First off, I fail to see why the absense of a skipper is at all relevant.
Second, exposing the raw input is best done using qi::raw[] instead of dancing with iter_pos and clumsy semantic actions¹.
Among the other observations I see:
negating a charset is done with ~, so e.g. ~char_(",()")
(p|eps) would be better spelled -p
(lit('(') >> lit(')')) could be just "()" (after all, there's no skipper, right)

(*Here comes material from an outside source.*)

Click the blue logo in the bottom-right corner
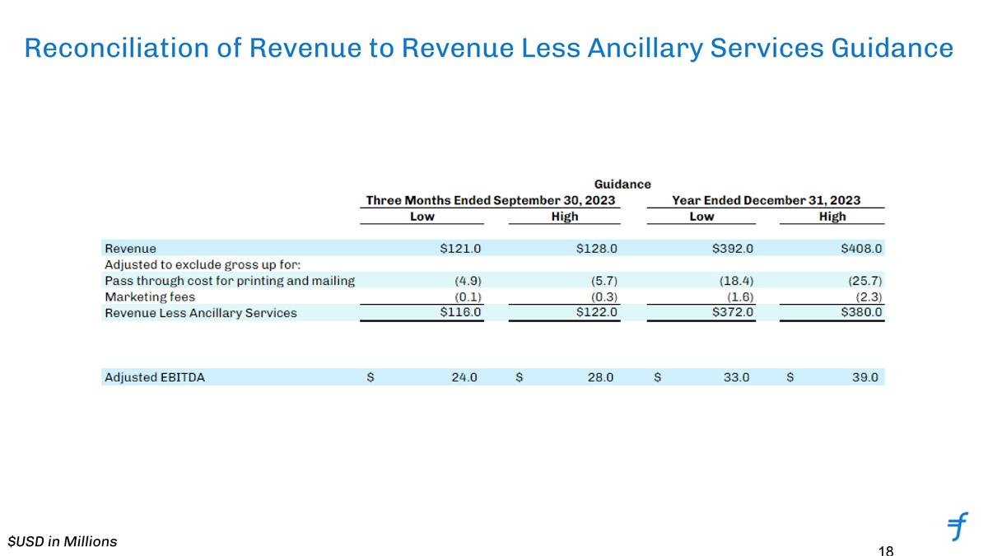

p >> *(',' >> p) is equivalent to p % ','
With the above, resolve_para simplifies to this:
resolve_para = '(' >> -(resolve_para_entry % ',') >> ')';
resolve_para_entry seems weird, to me. It appears that any nested parentheses are simply swallowed. Why not actually parse a recursive grammar so you detect syntax errors?
Here's my take on it:
Define An AST
I prefer to make this the first step because it helps me think about the parser productions:
namespace Ast {
using ArgList = std::list<std::string>;
struct Resolve {
std::string name;
ArgList arglist;
};
using Resolves = std::vector<Resolve>;
}
Creating The Grammar Rules
qi::rule<It, Ast::Resolves()> start;
qi::rule<It, Ast::Resolve()> resolve;
qi::rule<It, Ast::ArgList()> arglist;
qi::rule<It, std::string()> arg, identifier;
And their definitions:
identifier = char_("a-zA-Z_") >> *char_("a-zA-Z0-9_");
arg = raw [ +('(' >> -arg >> ')' | +~char_(",)(")) ];
arglist = '(' >> -(arg % ',') >> ')';
resolve = identifier >> arglist;
start = *qr::seek[hold[resolve]];
Notes:
No more semantic actions
No more eps
No more iter_pos
I've opted to make arglist not-optional. If you really wanted that, change it back:
resolve = identifier >> -arglist;
But in our sample it will generate a lot of noisy output.
Of course your entry point (start) will be different. I just did the simplest thing that could possibly work, using another handy parser directive from the Spirit Repository (like iter_pos that you were already using): seek[]
The hold is there for this reason: boost::spirit::qi duplicate parsing on the output - You might not need it in your actual parser.
Live On Coliru
#include <boost/fusion/include/adapt_struct.hpp>
#include <boost/spirit/include/qi.hpp>
#include <boost/spirit/repository/include/qi_seek.hpp>
namespace Ast {
using ArgList = std::list<std::string>;
struct Resolve {
std::string name;
ArgList arglist;
};
using Resolves = std::vector<Resolve>;
}
BOOST_FUSION_ADAPT_STRUCT(Ast::Resolve, name, arglist)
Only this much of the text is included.